A theory-grounded mediator agent raises consensus change by 3.6 points and responds 77 percent faster than a generic baseline in hard multi-party negotiations.

A machine-rendered reading of the paper's core claim, the machinery that carries it, and where it could break.

The paper introduces ProMediate as a framework to test proactive AI agents that manage multi-party, multi-topic negotiations. It pairs a simulation testbed of realistic cases graded into Easy, Medium, and Hard difficulty with metrics that track consensus shifts, how quickly the agent steps in, and how effectively it applies social understanding. A mediator built from mediation theories outperforms a generic baseline, especially on the hardest cases, by choosing better moments to intervene and producing larger movement toward agreement. A sympathetic reader would care because the work supplies a concrete way to measure and improve agents that support groups rather than single users. If the differences hold up, the framework points toward agents that can help teams resolve conflicting interests without waiting for human prompts.

Core claim

ProMediate establishes that a proactive mediator agent grounded in socio-cognitive mediation theories can decide when and how to intervene in complex negotiations and thereby produce larger consensus changes with shorter response times than a generic baseline. The framework supplies both the simulation environment—realistic cases at three theory-driven difficulty levels—and a suite of metrics covering consensus change, intervention latency, mediator effectiveness, and socio-cognitive intelligence.

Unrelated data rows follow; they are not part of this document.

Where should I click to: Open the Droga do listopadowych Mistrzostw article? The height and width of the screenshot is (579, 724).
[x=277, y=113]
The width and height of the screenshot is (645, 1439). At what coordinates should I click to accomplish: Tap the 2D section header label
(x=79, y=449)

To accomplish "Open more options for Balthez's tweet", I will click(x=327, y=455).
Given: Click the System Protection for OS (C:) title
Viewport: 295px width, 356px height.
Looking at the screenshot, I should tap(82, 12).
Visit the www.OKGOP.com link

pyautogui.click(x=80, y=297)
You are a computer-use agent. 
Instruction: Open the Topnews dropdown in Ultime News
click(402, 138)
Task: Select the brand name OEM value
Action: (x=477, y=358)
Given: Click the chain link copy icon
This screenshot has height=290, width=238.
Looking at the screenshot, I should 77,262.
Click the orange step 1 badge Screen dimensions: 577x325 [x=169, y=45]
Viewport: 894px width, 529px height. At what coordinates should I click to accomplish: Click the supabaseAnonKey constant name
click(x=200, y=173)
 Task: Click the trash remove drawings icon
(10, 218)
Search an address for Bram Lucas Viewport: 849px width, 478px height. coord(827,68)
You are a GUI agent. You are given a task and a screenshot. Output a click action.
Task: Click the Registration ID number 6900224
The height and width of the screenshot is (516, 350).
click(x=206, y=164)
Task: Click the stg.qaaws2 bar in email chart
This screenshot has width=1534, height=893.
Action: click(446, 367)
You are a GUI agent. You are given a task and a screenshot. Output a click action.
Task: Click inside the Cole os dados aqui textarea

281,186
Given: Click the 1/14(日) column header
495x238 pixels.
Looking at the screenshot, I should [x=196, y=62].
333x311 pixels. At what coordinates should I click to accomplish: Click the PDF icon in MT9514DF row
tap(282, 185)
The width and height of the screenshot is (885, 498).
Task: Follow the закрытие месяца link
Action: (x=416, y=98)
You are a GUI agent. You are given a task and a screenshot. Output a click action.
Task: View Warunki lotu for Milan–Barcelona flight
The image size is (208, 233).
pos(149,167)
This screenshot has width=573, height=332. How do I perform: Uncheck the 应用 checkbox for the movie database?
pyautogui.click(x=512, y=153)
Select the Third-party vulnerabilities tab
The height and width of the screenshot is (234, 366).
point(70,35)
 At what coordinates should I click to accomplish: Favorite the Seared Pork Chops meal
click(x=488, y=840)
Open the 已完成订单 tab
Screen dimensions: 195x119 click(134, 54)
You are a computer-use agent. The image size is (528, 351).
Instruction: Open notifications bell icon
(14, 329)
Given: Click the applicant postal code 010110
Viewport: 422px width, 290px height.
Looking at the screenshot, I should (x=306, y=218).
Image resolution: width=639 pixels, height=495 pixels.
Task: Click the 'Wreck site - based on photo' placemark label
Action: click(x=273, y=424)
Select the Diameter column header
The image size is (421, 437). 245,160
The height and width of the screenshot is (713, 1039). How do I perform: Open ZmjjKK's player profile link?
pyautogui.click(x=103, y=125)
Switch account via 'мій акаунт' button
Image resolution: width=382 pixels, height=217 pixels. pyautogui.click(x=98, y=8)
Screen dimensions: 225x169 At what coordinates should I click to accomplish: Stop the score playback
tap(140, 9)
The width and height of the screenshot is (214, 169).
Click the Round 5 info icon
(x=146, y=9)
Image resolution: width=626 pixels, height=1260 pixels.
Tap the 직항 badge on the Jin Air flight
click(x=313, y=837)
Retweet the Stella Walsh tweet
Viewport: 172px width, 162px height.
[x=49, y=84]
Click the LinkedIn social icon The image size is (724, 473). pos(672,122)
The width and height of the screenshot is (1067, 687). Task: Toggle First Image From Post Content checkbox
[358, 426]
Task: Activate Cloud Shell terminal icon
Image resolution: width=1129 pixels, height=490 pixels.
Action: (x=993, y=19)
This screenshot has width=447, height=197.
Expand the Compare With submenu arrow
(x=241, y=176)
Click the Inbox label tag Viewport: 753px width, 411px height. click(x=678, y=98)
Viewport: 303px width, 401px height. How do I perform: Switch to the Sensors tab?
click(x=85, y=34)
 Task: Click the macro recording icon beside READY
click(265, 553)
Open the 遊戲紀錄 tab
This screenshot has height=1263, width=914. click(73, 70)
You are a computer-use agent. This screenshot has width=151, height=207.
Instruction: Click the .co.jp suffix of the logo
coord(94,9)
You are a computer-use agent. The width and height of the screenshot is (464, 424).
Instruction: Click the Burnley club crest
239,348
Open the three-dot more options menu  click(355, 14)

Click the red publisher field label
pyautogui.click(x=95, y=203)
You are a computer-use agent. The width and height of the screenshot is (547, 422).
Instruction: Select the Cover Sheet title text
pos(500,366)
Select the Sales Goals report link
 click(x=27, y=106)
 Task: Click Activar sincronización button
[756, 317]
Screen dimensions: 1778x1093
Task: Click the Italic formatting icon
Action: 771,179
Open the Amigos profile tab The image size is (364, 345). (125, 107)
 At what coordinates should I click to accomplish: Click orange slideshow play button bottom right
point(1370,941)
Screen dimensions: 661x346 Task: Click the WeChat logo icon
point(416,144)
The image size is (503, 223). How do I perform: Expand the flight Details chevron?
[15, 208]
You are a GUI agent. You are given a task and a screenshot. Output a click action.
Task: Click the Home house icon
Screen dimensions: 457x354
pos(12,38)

In the Hard setting the social mediator achieves 10.65 percent consensus change versus 7.01 percent for the baseline while cutting response time from 15.98 s to 3.71 s.

What carries the argument

The plug-and-play proactive mediator agent grounded in socio-cognitive mediation theories that flexibly chooses when and how to intervene to navigate conflicting interests and build consensus.

If this is right

  • Theory-informed mediators can produce measurably larger consensus shifts in the most difficult negotiation scenarios.
  • Faster, better-targeted interventions become possible once an agent tracks socio-cognitive cues across multiple parties and topics.
  • The same testbed and metrics can be reused to compare alternative proactive designs in a standardized way.
  • Progress on group-support agents can be tracked through explicit consensus-change and latency numbers rather than subjective judgments.

Where Pith is reading between the lines

These are editorial extensions of the paper, not claims the author makes directly.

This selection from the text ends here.